■ EXCERPT ■
______

BY IRISH HAINES
The 2017 fall semester is Temple’s first time offering gender-inclusive housing. It is available in Temple Towers and Morgan Hall North for upperclassmen and in 1940 and White Hall for incoming freshman or transfer students.
This type of housing is an optional experience and students must express if they are planning to opt-in in the MyHousing online housing application. According to the University Housing and Residential Life, students will “live in the same room (suite or apartment) regardless of biological sex, gender expression, gender identity or sexual orientation.”
Talks about implementing a gender-inclusive housing have been circulating Temple University’s main campus for years. Serious discussions began in 2014 when Residential Life held focus groups to seek a level of interest and feedback from students.
One discouragement is students seeking to live with someone whom they are in a romantic relationship with. If during the year a vacancy occurs, University and Residential Life encourages the remaining residents to find someone on their own who is agreeable to the housing terms. If not possible, Temple will work with the residents to find other possibilities, such as placing someone from the housing waitlist.

______

■ GIVEN DATA ■
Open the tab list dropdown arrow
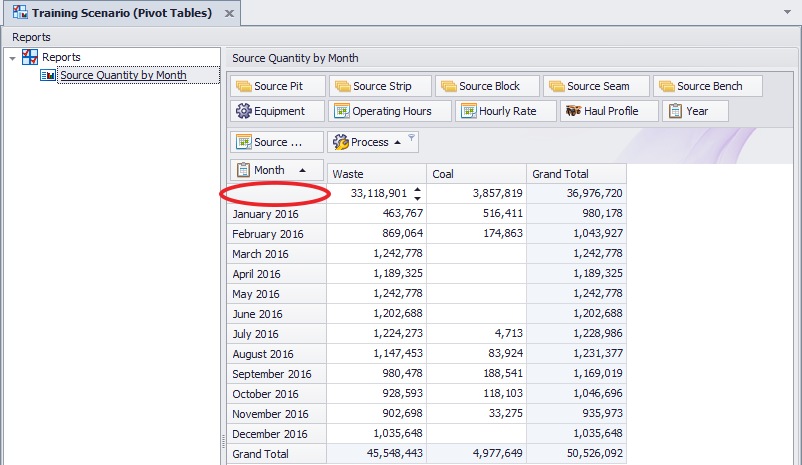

______

■ COMPLETE THE FOLLOWING ■
• a. In the article on gender-inclusive housing, begin at the words that have "BY IRISH HAINES" and stop after "feedback from students.". Copy that span, renaming "upperclassmen" to "upper-level students" throughout.
• b. Continue the article on gender-inclusive housing at Temple, starting after its final sentence.
The listing is separate material with no connection to the article on gender-inclusive housing.

■ RESPONSES BY TASK ■
• a.
BY IRISH HAINES
The 2017 fall semester is Temple’s first time offering gender-inclusive housing. It is available in Temple Towers and Morgan Hall North for upper-level students and in 1940 and White Hall for incoming freshman or transfer students.
This type of housing is an optional experience and students must express if they are planning to opt-in in the MyHousing online housing application. According to the University Housing and Residential Life, students will “live in the same room (suite or apartment) regardless of biological sex, gender expression, gender identity or sexual orientation.”
Talks about implementing a gender-inclusive housing have been circulating Temple University’s main campus for years. Serious discussions began in 2014 when Residential Life held focus groups to seek a level of interest and feedback from students.

• b.
For the community, it is seen as a step in the right direction for Temple. Alexis Mason, who is a Resident Assistant in Temple Towers for Gender Inclusive Housing, is enthusiastic about the option.
“…We are diverse and we all have different identities, but you should feel safe within your identity, especially within the Res. halls,” Mason said.
A resident in the gender-neutral housing, asking to go by Jill K. to maintain their privacy, agrees that it is a step in the right direction. They also mention that Temple could do more.
“I think we just continue in the direction that we’re going right now,” Jill K. said. “We continue opening more gender-neutral housing, ensure that both incoming freshman and people returning to Temple know that it is an option, and try to make it available to as many people as possible. Try to make it normal, less stigmatized.”
Temple’s strides to become a more welcoming campus is likely to continue.